=== TRY IT ===
Below is a listing. Gather each line of it that contains "agent".

=== RECORDS FOR THE EXERCISE ===
******

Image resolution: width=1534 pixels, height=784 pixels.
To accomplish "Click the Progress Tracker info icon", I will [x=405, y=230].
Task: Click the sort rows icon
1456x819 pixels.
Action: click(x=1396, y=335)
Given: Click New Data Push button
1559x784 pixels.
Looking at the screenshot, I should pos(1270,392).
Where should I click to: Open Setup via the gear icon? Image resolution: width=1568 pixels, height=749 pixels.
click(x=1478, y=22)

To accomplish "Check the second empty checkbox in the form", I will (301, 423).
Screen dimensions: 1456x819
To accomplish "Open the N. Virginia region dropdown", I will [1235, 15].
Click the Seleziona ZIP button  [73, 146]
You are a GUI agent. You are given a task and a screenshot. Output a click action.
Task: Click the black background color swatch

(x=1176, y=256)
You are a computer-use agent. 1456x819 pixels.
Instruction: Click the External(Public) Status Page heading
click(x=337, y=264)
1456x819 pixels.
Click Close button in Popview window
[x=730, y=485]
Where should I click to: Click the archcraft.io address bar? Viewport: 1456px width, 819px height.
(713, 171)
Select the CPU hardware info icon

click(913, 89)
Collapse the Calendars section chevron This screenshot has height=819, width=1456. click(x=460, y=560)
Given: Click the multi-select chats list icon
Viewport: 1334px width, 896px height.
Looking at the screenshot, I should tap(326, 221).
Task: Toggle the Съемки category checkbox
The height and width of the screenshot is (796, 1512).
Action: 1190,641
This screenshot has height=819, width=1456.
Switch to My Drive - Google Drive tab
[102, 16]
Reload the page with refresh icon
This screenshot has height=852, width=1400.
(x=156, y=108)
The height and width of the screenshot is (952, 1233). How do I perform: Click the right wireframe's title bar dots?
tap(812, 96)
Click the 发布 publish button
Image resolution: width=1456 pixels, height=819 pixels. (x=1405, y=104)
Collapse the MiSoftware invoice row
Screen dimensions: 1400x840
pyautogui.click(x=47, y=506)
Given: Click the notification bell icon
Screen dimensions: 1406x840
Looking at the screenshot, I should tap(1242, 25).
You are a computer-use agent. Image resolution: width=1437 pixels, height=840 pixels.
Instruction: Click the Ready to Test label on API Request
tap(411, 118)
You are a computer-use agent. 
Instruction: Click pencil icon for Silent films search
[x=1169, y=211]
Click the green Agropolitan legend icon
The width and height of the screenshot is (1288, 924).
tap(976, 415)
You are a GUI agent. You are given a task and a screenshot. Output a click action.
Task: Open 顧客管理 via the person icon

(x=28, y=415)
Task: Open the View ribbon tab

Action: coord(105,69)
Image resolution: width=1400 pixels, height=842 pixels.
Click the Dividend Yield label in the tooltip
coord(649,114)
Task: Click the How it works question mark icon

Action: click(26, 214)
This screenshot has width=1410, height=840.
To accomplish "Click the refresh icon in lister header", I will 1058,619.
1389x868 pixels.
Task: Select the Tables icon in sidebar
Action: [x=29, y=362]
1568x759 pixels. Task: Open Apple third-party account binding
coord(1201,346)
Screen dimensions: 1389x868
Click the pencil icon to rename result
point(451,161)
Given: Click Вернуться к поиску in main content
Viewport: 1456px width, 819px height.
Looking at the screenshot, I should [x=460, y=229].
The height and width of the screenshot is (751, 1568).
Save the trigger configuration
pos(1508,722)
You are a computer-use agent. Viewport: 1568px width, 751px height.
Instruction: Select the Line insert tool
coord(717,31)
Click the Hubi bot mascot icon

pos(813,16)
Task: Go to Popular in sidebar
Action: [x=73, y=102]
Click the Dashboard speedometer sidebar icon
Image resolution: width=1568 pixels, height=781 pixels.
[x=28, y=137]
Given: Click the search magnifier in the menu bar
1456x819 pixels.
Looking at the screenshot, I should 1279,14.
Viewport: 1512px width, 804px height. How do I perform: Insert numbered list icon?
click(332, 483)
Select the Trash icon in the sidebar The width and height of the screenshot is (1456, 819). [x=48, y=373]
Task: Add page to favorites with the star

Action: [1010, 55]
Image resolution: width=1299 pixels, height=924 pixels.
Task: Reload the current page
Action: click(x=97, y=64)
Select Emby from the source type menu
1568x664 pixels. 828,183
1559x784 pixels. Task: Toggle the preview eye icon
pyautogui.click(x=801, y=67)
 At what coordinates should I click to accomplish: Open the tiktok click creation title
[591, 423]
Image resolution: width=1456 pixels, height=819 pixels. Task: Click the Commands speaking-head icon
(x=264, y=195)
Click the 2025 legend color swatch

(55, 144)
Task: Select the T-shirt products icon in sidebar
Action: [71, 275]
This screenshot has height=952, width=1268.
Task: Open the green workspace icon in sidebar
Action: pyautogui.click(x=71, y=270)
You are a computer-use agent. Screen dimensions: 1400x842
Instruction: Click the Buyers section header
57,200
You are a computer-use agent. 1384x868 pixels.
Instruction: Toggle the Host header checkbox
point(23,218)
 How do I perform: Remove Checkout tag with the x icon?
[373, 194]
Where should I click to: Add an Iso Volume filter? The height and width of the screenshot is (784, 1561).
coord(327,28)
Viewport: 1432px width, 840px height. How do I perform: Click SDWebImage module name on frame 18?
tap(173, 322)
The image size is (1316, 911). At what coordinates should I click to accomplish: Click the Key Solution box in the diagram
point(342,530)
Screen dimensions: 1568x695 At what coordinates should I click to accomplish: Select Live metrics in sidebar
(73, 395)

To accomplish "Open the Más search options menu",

******

=== EXERCISE RESPONSE ===
You are a GUI agent. You are given a task and a screenshot. Output a click action.
You are a computer-use agent. 1456x819 pixels.
You are a computer-use agent. Image resolution: width=1437 pixels, height=840 pixels.
You are a computer-use agent. 
You are a GUI agent. You are given a task and a screenshot. Output a click action.
You are a computer-use agent. Viewport: 1568px width, 751px height.
You are a computer-use agent. Screen dimensions: 1400x842
You are a computer-use agent. 1384x868 pixels.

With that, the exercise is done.